Thursday, September 12, 2013







Consolidating Their Gains

Bill Keller, writing an op-ed in The New York Times, believes Americans who want greater attention paid to domestic problems than to external (alleged) threats are dangerous to the national security, akin to the forces which urged the U.S.A. to stay out of the war on the continent circa 1940. He contends

Isolationism is not just an aversion to war, which is an altogether healthy instinct. It is a broader reluctance to engage, to assert responsibility, to commit. Isolationism tends to be pessimistic (we will get it wrong, we will make it worse) and amoral (it is none of our business unless it threatens us directly) and inward-looking (foreign aid is a waste of money better spent at home).

“We are not the world’s policeman, nor its judge and jury,” proclaimed Representative Alan Grayson, a progressive Florida Democrat, reciting favorite isolationist excuses for doing nothing. “Our own needs in America are great, and they come first.”

Steve M. is having none of that, and comments

But what's the contemptuous term for politicians who don't do anything to solve the domestic problems that concern real Americans? 

You can't blame three-quarters of Americans for feeling that domestic difficulties are getting short shrift from the political establishment right now -- the economic downturn never seems to end on Main Street, even if Wall Street is thriving. But a majority of Americans felt that domestic problems were getting short shrift even in 2005, when we were allegedly living through good economic times. Except they weren't good economic times for most people -- incomes for ordinary Americans remained flat, and if you weren't borrowing from home equity or a line of credit, you were probably running faster and faster just to stay in place.

And the political establishment didn't seem to care -- then or now.

What do we call politicians who give short shrift to ordinary Americans' real needs? If they want to retreat from the world, we condemn them as "isolationists." What do we say when they want to retreat from Main Street America, treating Americans' problems as something they shouldn't get involved with? 

Why don't we have an insulting term for that?

Perhaps we can call such people "1% truthers."  The Associated Press reports

The gulf between the richest 1 percent and the rest of America is the widest it's been since the Roaring '20s.

The very wealthiest Americans earned more than 19 percent of the country's household income last year — their biggest share since 1928, the year before the stock market crash. And the top 10 percent captured a record 48.2 percent of total earnings last year.

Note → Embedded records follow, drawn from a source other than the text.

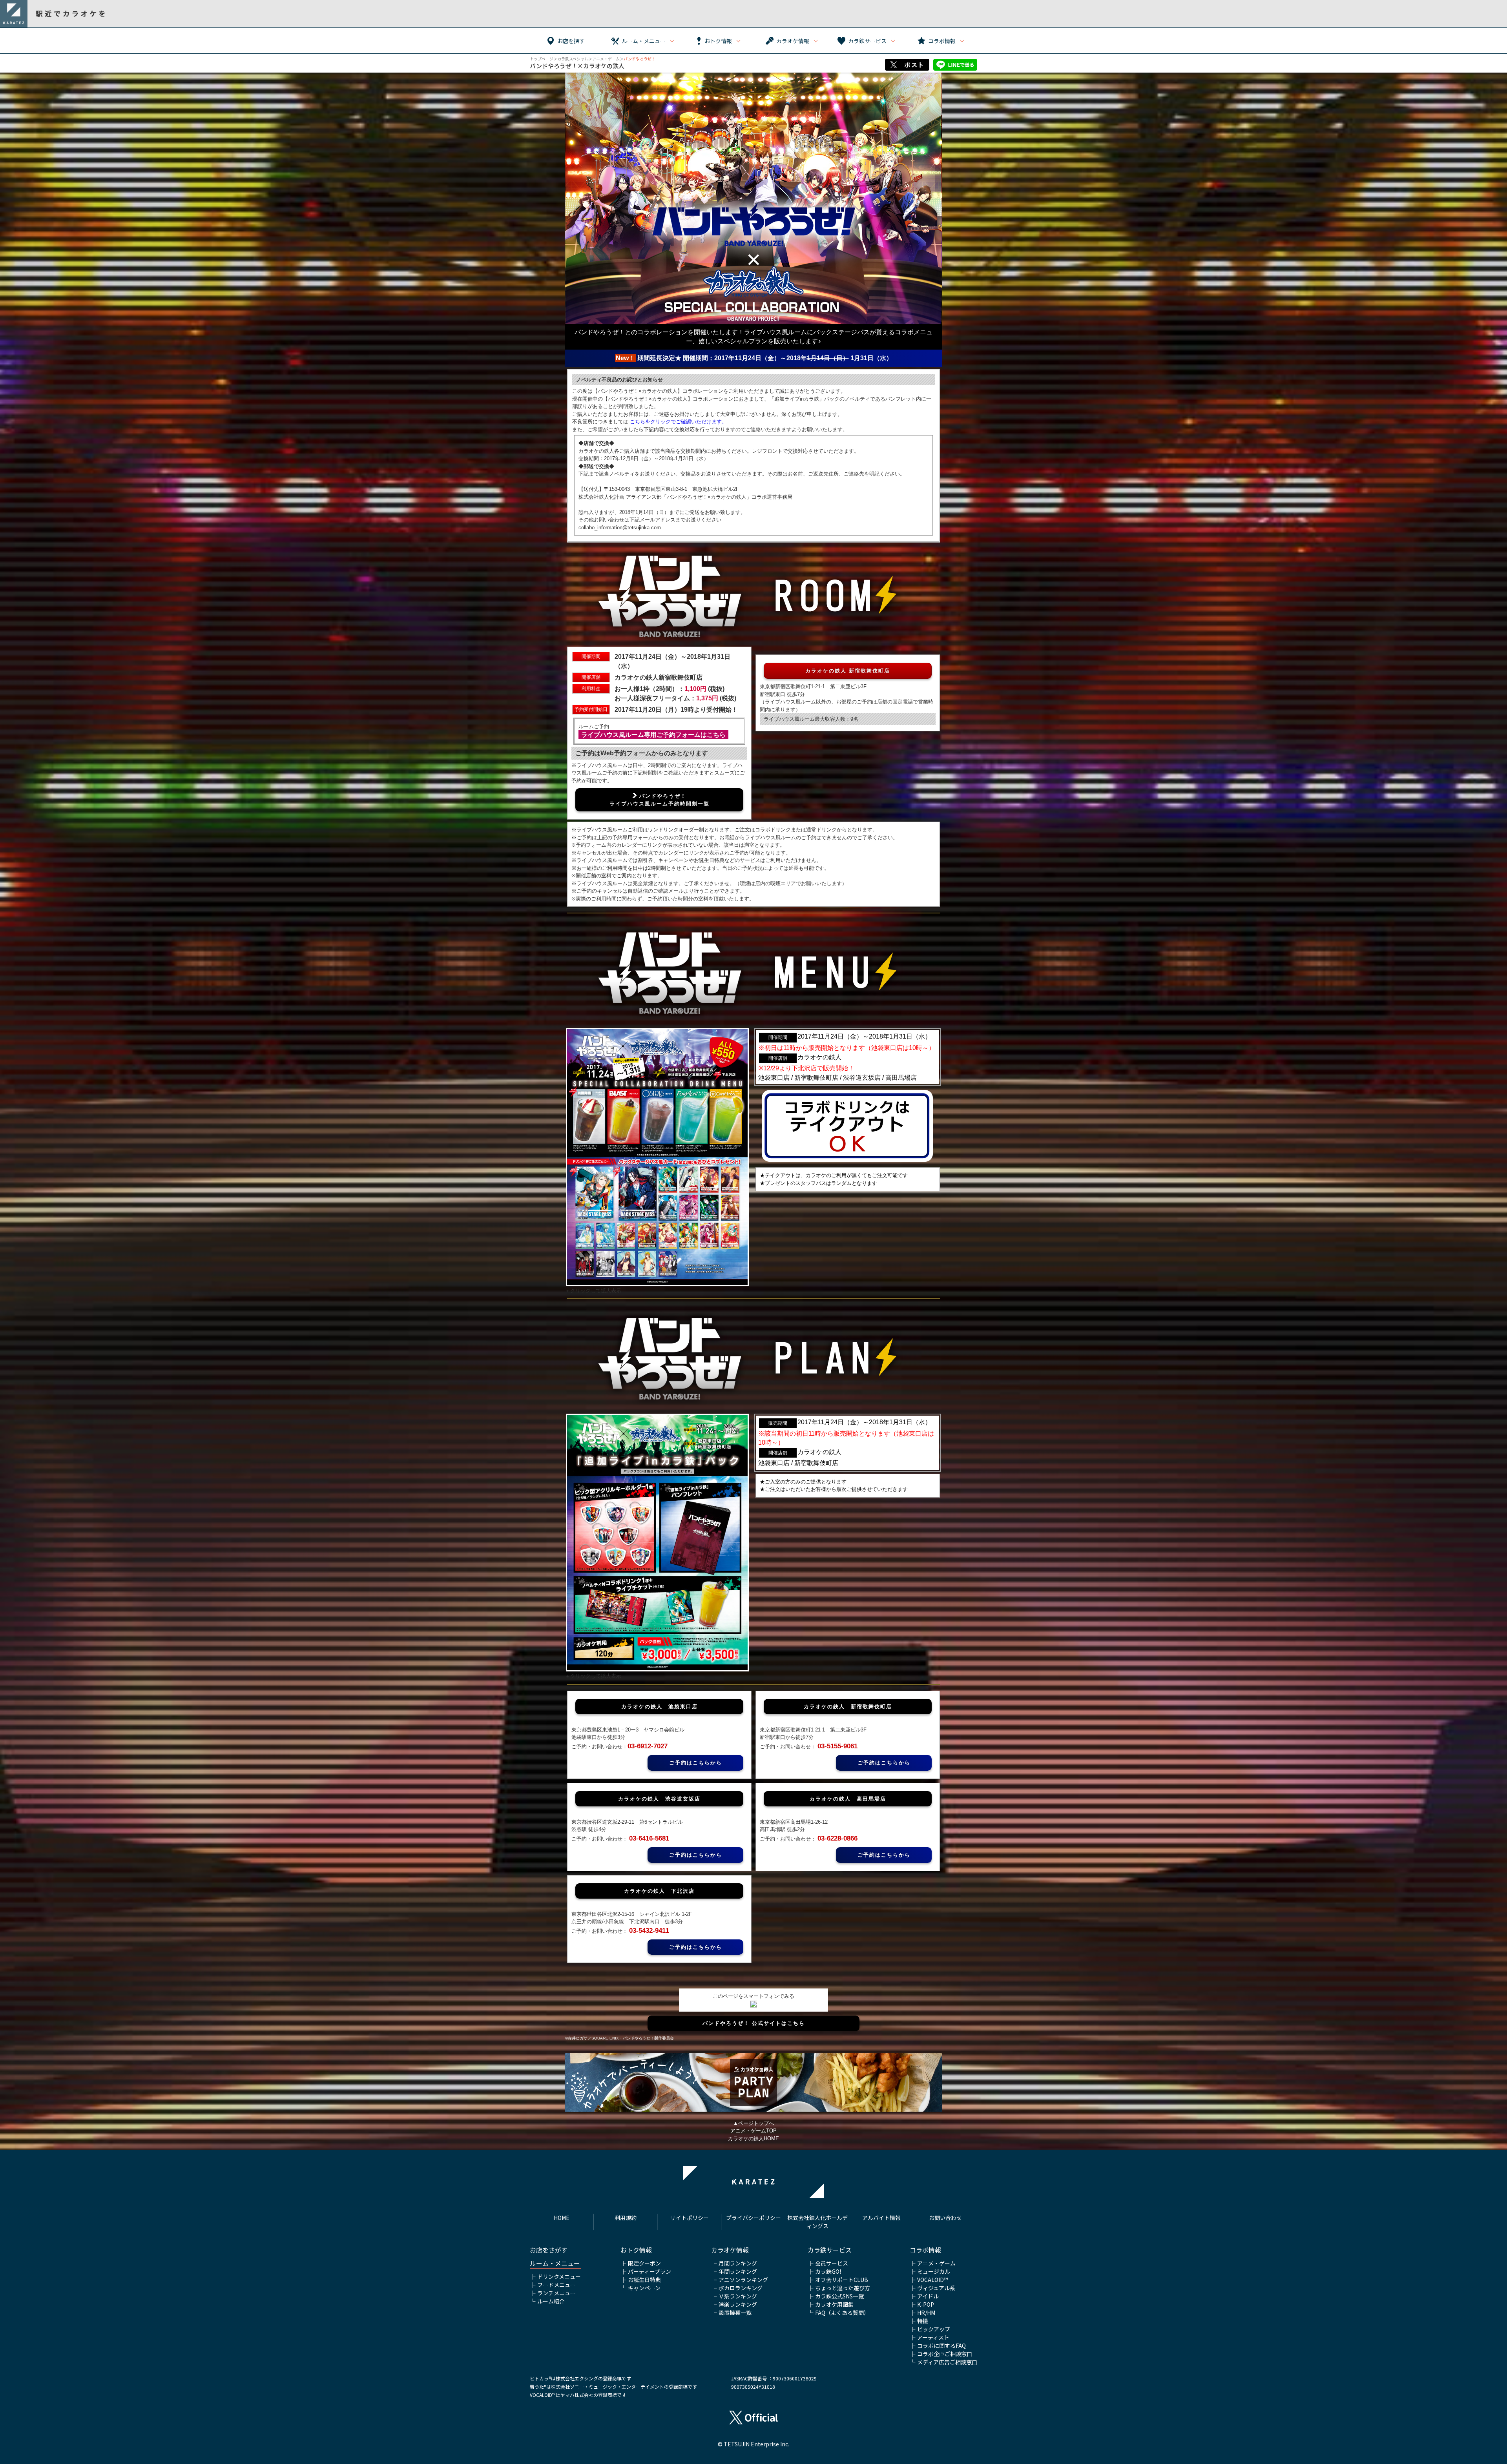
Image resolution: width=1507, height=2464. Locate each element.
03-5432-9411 (649, 1930)
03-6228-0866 (837, 1838)
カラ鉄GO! (828, 2271)
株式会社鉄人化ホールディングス (817, 2222)
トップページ (541, 59)
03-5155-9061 (837, 1746)
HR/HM (926, 2312)
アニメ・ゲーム (606, 59)
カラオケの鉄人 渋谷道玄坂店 (659, 1799)
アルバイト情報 (881, 2218)
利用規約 (626, 2218)
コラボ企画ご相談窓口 (944, 2354)
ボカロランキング (741, 2288)
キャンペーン (644, 2288)
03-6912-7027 (648, 1746)
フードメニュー (556, 2285)
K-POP (925, 2304)
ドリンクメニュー (559, 2276)
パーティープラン (649, 2271)
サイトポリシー (689, 2218)
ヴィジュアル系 (936, 2288)
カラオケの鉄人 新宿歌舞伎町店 (847, 671)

U.S. income inequality has been growing for almost three decades. And it grew again last year, according to an analysis of Internal Revenue Service figures dating to 1913 by economists at the University of California, Berkeley, the Paris School of Economics and Oxford University.

One of them, Berkeley's Emmanuel Saez, said the incomes of the richest Americans surged last year in part because they cashed in stock holdings to avoid higher capital gains taxes that took effect in January. In 2012, the incomes of the top 1 percent rose nearly 20 percent compared with a 1 percent increase for the remaining 99 percent.

The richest Americans were hit hard by the financial crisis. Their incomes fell more than 36 percent in the Great Recession of 2007-09 as stock prices plummeted. Incomes for the bottom 99 percent fell just 11.6 percent, according to the analysis.

But since the recession officially ended in June 2009, the top 1 percent have enjoyed the benefits of rising corporate profits and stock prices: 95 percent of the income gains reported since 2009 have gone to the top 1 percent.

That compares with a 45 percent share for the top 1 percent in the economic expansion of the 1990s and a 65 percent share from the expansion that followed the 2001 recession.

The top 1 percent of American households had pretax income above $394,000 last year. The top 10 percent had income exceeding $114,000.

It's the same old story, one which began 35-36 years ago because the share of the wealth held by the 1% has been on the increase since it bottomed out in 1973.   And it will continue to get worse unless the Democratic Party, the one less possessed by corporate interests, stops nominating people like this.